#### Assigned task:
Exactly as they appear, retype the lines from the one containing "You are a computer-use" through the final line of the data below. Leave pictures out.

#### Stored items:
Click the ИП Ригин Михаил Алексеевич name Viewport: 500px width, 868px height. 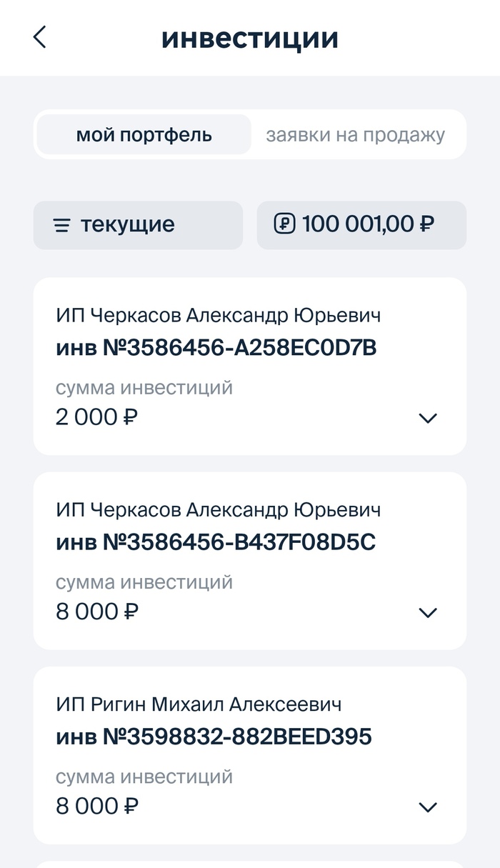[199, 704]

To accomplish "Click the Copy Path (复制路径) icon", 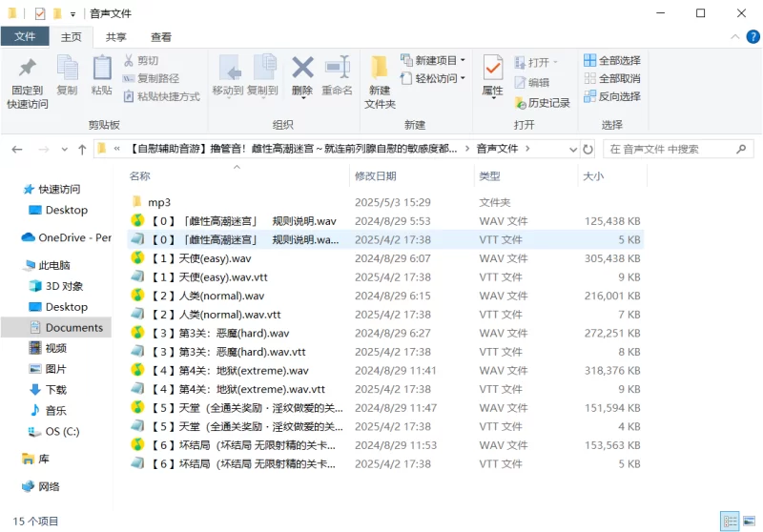I will [130, 79].
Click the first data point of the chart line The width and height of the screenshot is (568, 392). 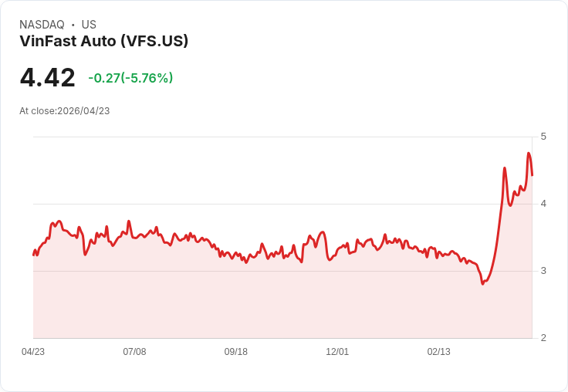(33, 255)
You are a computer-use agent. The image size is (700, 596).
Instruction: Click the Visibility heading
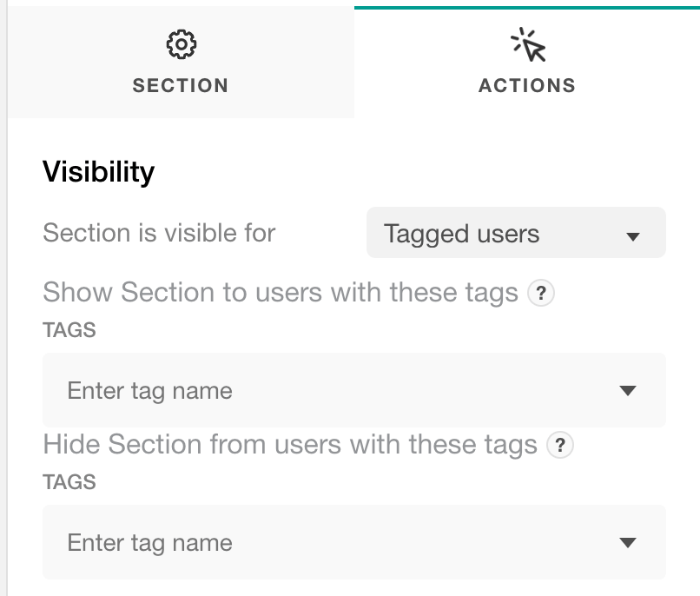coord(99,172)
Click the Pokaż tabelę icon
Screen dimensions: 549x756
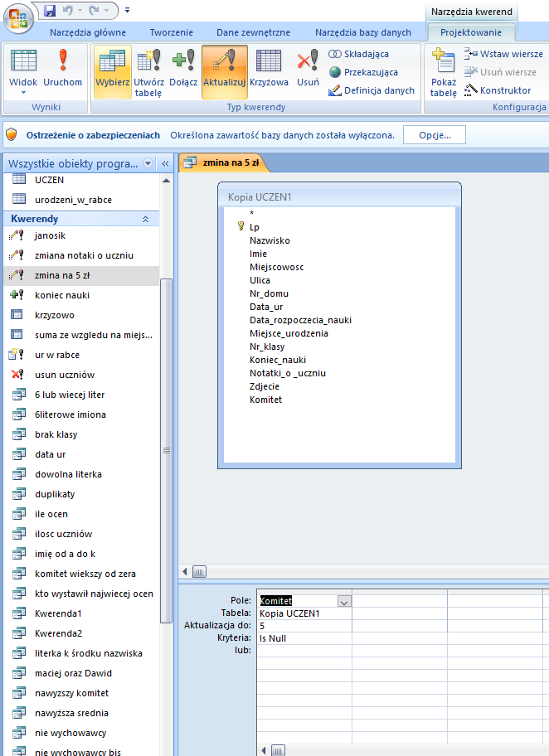444,73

#### Written answer:
You are a computer-use agent. The image size is (700, 596).
Instruction: Click the Visibility heading
coord(99,172)
Click the Pokaż tabelę icon
Screen dimensions: 549x756
444,73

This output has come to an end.